Source records
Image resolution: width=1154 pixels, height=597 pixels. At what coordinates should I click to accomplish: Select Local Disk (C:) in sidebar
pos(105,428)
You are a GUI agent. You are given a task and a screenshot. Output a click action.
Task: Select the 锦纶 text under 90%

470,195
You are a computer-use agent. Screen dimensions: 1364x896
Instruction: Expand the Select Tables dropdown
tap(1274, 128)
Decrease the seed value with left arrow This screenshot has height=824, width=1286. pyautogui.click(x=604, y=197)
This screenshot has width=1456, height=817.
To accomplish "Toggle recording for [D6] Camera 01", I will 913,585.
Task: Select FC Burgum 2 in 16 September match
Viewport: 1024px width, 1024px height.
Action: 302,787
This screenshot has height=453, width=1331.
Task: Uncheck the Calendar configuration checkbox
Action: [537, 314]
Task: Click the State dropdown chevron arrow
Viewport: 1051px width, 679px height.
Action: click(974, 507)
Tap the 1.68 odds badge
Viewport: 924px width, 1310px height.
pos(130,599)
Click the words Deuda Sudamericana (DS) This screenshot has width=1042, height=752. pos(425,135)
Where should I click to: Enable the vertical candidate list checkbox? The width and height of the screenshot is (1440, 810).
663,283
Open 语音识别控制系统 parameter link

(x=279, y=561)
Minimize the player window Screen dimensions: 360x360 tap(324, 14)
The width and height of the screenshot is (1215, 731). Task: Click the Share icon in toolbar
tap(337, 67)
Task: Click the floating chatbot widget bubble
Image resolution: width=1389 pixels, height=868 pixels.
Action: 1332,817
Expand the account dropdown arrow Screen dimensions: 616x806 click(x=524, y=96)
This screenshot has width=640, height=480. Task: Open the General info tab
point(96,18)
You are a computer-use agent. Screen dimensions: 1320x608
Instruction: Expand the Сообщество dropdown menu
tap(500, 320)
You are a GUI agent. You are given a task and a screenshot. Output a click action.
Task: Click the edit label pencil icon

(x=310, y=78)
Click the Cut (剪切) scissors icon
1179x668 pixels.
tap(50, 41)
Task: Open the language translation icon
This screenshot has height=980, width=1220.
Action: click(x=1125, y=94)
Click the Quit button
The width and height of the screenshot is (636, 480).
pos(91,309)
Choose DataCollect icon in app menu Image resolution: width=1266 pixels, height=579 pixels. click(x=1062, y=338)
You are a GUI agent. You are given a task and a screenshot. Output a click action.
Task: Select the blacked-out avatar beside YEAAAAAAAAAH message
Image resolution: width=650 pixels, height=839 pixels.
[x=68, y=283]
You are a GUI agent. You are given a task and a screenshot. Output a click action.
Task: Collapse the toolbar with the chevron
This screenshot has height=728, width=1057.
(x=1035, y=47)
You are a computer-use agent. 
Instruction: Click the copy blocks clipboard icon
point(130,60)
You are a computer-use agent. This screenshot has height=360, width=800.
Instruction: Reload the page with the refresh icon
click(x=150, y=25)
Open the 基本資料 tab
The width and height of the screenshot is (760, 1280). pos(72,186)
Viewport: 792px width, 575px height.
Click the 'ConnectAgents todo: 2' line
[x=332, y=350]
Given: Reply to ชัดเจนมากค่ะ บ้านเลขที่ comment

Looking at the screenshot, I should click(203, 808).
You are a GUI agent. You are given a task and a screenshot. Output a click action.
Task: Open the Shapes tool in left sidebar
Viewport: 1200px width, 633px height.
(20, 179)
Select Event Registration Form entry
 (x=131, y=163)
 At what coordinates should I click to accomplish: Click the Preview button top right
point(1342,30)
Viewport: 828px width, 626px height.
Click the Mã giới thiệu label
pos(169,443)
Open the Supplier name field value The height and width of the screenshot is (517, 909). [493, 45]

### Task requirements
Your task is to retype all of the records exactly.

### Solved exercise
Image resolution: width=1154 pixels, height=597 pixels. At what coordinates should I click to accomplish: Select Local Disk (C:) in sidebar
pos(105,428)
You are a GUI agent. You are given a task and a screenshot. Output a click action.
Task: Select the 锦纶 text under 90%

470,195
You are a computer-use agent. Screen dimensions: 1364x896
Instruction: Expand the Select Tables dropdown
tap(1274, 128)
Decrease the seed value with left arrow This screenshot has height=824, width=1286. pyautogui.click(x=604, y=197)
This screenshot has width=1456, height=817.
To accomplish "Toggle recording for [D6] Camera 01", I will 913,585.
Task: Select FC Burgum 2 in 16 September match
Viewport: 1024px width, 1024px height.
Action: 302,787
This screenshot has height=453, width=1331.
Task: Uncheck the Calendar configuration checkbox
Action: [537, 314]
Task: Click the State dropdown chevron arrow
Viewport: 1051px width, 679px height.
Action: click(974, 507)
Tap the 1.68 odds badge
Viewport: 924px width, 1310px height.
pos(130,599)
Click the words Deuda Sudamericana (DS) This screenshot has width=1042, height=752. pos(425,135)
Where should I click to: Enable the vertical candidate list checkbox? The width and height of the screenshot is (1440, 810).
663,283
Open 语音识别控制系统 parameter link

(x=279, y=561)
Minimize the player window Screen dimensions: 360x360 tap(324, 14)
The width and height of the screenshot is (1215, 731). Task: Click the Share icon in toolbar
tap(337, 67)
Task: Click the floating chatbot widget bubble
Image resolution: width=1389 pixels, height=868 pixels.
Action: 1332,817
Expand the account dropdown arrow Screen dimensions: 616x806 click(x=524, y=96)
This screenshot has width=640, height=480. Task: Open the General info tab
point(96,18)
You are a computer-use agent. Screen dimensions: 1320x608
Instruction: Expand the Сообщество dropdown menu
tap(500, 320)
You are a GUI agent. You are given a task and a screenshot. Output a click action.
Task: Click the edit label pencil icon

(x=310, y=78)
Click the Cut (剪切) scissors icon
1179x668 pixels.
tap(50, 41)
Task: Open the language translation icon
This screenshot has height=980, width=1220.
Action: click(x=1125, y=94)
Click the Quit button
The width and height of the screenshot is (636, 480).
pos(91,309)
Choose DataCollect icon in app menu Image resolution: width=1266 pixels, height=579 pixels. click(x=1062, y=338)
You are a GUI agent. You are given a task and a screenshot. Output a click action.
Task: Select the blacked-out avatar beside YEAAAAAAAAAH message
Image resolution: width=650 pixels, height=839 pixels.
[x=68, y=283]
You are a GUI agent. You are given a task and a screenshot. Output a click action.
Task: Collapse the toolbar with the chevron
This screenshot has height=728, width=1057.
(x=1035, y=47)
You are a computer-use agent. 
Instruction: Click the copy blocks clipboard icon
point(130,60)
You are a computer-use agent. This screenshot has height=360, width=800.
Instruction: Reload the page with the refresh icon
click(x=150, y=25)
Open the 基本資料 tab
The width and height of the screenshot is (760, 1280). pos(72,186)
Viewport: 792px width, 575px height.
Click the 'ConnectAgents todo: 2' line
[x=332, y=350]
Given: Reply to ชัดเจนมากค่ะ บ้านเลขที่ comment

Looking at the screenshot, I should click(203, 808).
You are a GUI agent. You are given a task and a screenshot. Output a click action.
Task: Open the Shapes tool in left sidebar
Viewport: 1200px width, 633px height.
(20, 179)
Select Event Registration Form entry
 (x=131, y=163)
 At what coordinates should I click to accomplish: Click the Preview button top right
point(1342,30)
Viewport: 828px width, 626px height.
Click the Mã giới thiệu label
pos(169,443)
Open the Supplier name field value The height and width of the screenshot is (517, 909). [493, 45]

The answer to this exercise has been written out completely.